▼

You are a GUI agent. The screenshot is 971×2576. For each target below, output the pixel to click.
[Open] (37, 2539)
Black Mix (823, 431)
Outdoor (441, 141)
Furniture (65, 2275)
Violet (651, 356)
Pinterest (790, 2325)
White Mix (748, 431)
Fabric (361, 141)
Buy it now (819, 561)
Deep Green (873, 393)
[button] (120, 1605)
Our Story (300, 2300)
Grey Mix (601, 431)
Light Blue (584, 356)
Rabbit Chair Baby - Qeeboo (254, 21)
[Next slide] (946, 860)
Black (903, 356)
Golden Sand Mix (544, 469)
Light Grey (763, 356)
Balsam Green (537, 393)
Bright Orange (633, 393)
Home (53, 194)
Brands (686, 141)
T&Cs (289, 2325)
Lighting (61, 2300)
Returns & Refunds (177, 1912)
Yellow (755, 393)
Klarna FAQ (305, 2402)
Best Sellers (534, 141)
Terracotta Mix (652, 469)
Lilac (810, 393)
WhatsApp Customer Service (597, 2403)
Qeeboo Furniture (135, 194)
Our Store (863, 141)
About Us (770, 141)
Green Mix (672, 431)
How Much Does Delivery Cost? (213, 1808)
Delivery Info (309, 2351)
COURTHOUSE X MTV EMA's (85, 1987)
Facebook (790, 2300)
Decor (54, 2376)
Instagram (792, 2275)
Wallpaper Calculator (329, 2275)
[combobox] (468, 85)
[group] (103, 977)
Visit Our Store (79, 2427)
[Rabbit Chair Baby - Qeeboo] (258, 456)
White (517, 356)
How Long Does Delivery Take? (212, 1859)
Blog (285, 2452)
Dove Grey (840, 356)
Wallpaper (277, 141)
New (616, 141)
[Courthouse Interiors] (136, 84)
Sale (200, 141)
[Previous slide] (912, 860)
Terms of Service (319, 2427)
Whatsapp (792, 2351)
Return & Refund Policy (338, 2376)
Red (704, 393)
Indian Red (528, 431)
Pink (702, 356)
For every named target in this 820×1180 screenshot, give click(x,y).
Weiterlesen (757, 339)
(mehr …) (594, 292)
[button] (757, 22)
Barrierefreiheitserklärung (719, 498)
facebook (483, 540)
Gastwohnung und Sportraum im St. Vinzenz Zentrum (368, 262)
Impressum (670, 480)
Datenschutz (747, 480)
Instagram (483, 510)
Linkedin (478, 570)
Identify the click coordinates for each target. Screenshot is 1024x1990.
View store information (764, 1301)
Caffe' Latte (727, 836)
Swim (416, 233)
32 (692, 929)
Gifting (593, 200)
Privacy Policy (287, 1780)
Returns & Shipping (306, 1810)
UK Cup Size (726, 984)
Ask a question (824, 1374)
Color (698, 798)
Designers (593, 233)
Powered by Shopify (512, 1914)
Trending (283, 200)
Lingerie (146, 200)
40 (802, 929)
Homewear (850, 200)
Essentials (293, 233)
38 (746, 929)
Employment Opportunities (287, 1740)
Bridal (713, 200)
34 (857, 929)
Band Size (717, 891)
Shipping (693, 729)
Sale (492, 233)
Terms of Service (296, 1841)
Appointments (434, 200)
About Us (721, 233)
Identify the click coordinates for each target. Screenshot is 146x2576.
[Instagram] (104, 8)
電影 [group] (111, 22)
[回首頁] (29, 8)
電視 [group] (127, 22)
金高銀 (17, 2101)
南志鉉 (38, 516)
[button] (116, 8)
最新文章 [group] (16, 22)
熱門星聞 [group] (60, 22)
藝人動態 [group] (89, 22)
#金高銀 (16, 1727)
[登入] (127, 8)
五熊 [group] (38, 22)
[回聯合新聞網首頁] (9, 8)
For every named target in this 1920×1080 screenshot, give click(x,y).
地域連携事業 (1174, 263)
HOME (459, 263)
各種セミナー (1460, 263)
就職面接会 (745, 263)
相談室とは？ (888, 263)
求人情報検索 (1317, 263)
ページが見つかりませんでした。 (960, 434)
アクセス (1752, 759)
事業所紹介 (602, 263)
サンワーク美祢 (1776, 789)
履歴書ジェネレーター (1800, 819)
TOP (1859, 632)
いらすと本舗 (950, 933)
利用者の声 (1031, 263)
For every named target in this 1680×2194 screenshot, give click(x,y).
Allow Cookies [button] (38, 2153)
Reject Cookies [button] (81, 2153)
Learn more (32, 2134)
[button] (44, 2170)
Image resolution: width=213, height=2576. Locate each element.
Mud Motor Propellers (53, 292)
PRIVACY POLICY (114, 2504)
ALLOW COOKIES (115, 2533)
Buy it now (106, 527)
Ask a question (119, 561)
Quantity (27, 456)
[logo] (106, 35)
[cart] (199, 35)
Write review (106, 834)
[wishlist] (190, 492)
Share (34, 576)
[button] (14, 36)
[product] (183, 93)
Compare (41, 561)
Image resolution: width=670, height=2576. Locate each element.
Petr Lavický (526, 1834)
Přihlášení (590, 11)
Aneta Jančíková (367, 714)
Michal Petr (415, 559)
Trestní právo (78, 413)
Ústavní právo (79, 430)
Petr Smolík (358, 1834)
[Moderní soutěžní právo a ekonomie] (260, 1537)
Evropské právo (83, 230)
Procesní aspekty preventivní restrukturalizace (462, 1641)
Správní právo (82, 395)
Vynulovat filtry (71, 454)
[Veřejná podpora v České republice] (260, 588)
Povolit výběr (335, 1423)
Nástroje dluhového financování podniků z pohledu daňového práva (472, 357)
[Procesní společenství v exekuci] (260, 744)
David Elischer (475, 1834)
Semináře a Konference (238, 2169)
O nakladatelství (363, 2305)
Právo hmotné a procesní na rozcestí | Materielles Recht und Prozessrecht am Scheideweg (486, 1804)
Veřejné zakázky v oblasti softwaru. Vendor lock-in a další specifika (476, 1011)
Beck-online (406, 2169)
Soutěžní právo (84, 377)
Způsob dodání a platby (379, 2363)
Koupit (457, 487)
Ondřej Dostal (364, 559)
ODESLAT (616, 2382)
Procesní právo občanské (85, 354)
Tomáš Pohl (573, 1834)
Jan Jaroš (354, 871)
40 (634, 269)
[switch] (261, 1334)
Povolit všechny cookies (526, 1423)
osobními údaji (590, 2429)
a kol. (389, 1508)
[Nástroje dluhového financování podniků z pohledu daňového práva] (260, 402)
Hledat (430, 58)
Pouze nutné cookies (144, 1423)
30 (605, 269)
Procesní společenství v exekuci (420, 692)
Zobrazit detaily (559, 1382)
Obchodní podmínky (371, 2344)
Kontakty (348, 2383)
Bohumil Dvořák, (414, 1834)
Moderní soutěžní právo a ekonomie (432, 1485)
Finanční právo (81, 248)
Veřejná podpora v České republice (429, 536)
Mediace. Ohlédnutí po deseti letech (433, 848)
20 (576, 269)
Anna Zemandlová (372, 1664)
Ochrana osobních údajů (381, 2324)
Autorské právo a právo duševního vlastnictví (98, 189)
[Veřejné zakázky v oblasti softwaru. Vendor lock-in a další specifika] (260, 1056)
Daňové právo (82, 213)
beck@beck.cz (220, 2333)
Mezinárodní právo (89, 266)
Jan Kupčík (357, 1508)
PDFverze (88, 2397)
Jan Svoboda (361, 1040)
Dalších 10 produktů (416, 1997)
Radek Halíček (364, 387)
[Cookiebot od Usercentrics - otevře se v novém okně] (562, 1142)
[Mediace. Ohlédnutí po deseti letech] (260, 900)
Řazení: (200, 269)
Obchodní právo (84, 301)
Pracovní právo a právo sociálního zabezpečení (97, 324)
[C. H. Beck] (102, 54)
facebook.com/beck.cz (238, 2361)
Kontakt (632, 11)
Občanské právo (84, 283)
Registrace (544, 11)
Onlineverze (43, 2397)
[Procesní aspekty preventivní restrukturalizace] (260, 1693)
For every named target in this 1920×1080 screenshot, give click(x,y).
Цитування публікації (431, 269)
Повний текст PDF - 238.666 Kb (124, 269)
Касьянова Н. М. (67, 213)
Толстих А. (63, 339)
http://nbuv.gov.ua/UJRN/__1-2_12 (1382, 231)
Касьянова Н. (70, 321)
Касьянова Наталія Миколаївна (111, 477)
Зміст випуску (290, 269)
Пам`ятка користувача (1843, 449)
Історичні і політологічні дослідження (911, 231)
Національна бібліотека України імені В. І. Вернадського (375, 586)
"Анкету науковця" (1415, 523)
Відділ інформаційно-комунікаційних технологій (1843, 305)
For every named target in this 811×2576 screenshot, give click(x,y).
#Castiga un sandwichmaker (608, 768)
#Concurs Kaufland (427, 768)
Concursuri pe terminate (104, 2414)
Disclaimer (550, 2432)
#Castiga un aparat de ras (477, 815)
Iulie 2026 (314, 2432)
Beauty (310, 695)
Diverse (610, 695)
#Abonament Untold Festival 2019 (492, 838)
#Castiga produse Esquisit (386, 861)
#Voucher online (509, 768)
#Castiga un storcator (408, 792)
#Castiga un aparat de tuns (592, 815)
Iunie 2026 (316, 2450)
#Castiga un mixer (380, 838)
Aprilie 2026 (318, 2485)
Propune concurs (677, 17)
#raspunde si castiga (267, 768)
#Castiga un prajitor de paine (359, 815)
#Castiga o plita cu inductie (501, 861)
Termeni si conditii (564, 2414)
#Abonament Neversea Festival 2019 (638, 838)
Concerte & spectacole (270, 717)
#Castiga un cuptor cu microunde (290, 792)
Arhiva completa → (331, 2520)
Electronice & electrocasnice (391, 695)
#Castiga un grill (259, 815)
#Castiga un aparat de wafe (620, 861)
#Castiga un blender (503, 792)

▲

## INSTRUCTIONS TO FOLLOW
Take the entries above and copy out all lines with the string "specifika".

## RESULT
Veřejné zakázky v oblasti softwaru. Vendor lock-in a další specifika (476, 1011)
[Veřejné zakázky v oblasti softwaru. Vendor lock-in a další specifika] (260, 1056)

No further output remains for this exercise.